* Given data

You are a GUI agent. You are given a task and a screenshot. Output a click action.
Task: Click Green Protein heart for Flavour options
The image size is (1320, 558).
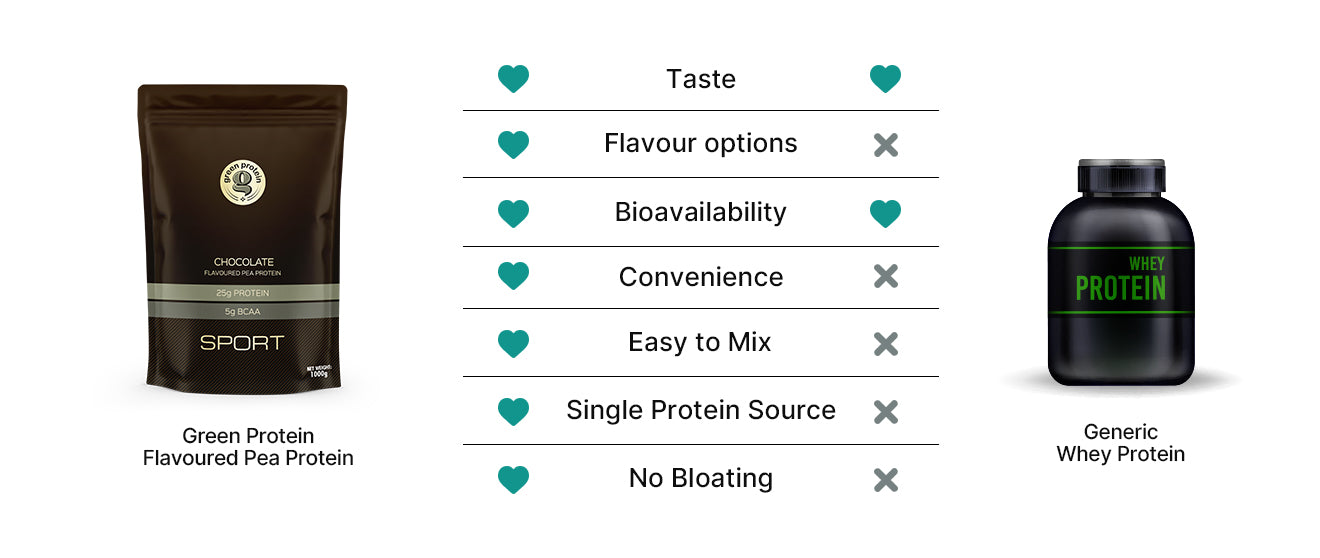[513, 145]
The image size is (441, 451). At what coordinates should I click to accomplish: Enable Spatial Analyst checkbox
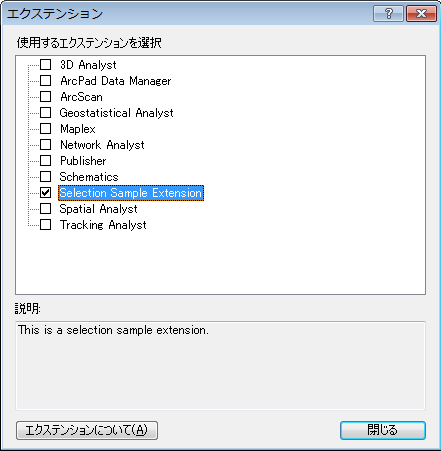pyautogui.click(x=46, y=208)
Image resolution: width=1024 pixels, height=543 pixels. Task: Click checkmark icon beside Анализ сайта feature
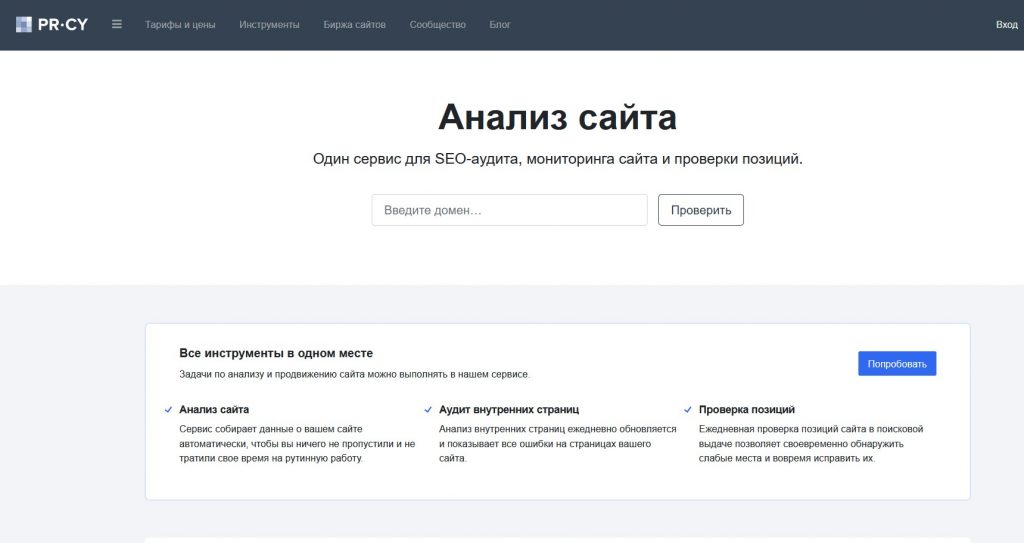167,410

* What the task requires
Pictures aside, please output the whole listing exactly as it appears above.

* Response area
You are a GUI agent. You are given a task and a screenshot. Output a click action.
Task: Click Green Protein heart for Flavour options
The image size is (1320, 558).
[513, 145]
The image size is (441, 451). At what coordinates should I click to accomplish: Enable Spatial Analyst checkbox
pyautogui.click(x=46, y=208)
Image resolution: width=1024 pixels, height=543 pixels. Task: Click checkmark icon beside Анализ сайта feature
167,410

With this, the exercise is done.